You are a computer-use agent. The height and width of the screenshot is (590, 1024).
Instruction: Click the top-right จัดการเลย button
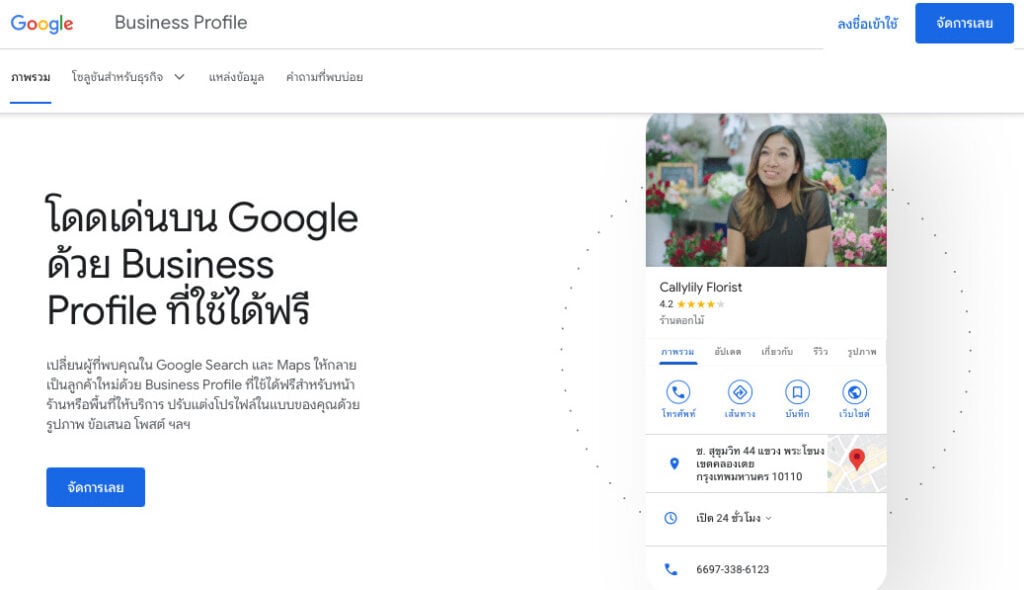965,23
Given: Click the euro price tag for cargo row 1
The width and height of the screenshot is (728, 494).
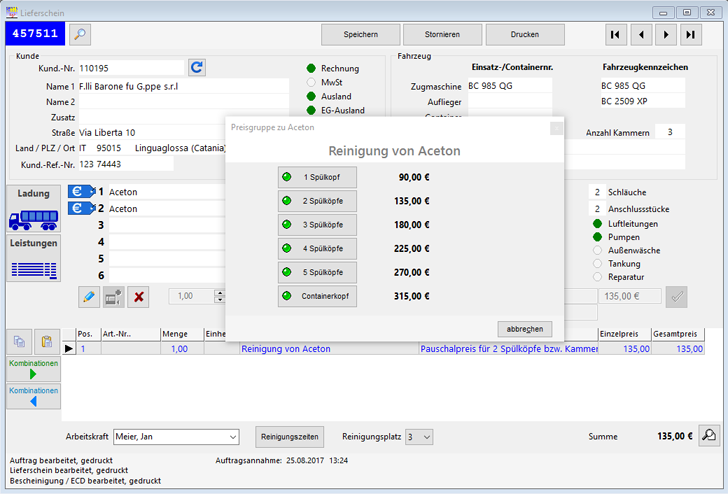Looking at the screenshot, I should (x=80, y=191).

**Task to carry out:**
Each entry is to be given again exactly as it stands, with its pictures removed.

**Exercise response:**
You are a computer-use agent. The height and width of the screenshot is (590, 1024).
Instruction: Click the top-right จัดการเลย button
965,23
Given: Click the euro price tag for cargo row 1
The width and height of the screenshot is (728, 494).
Looking at the screenshot, I should (x=80, y=191).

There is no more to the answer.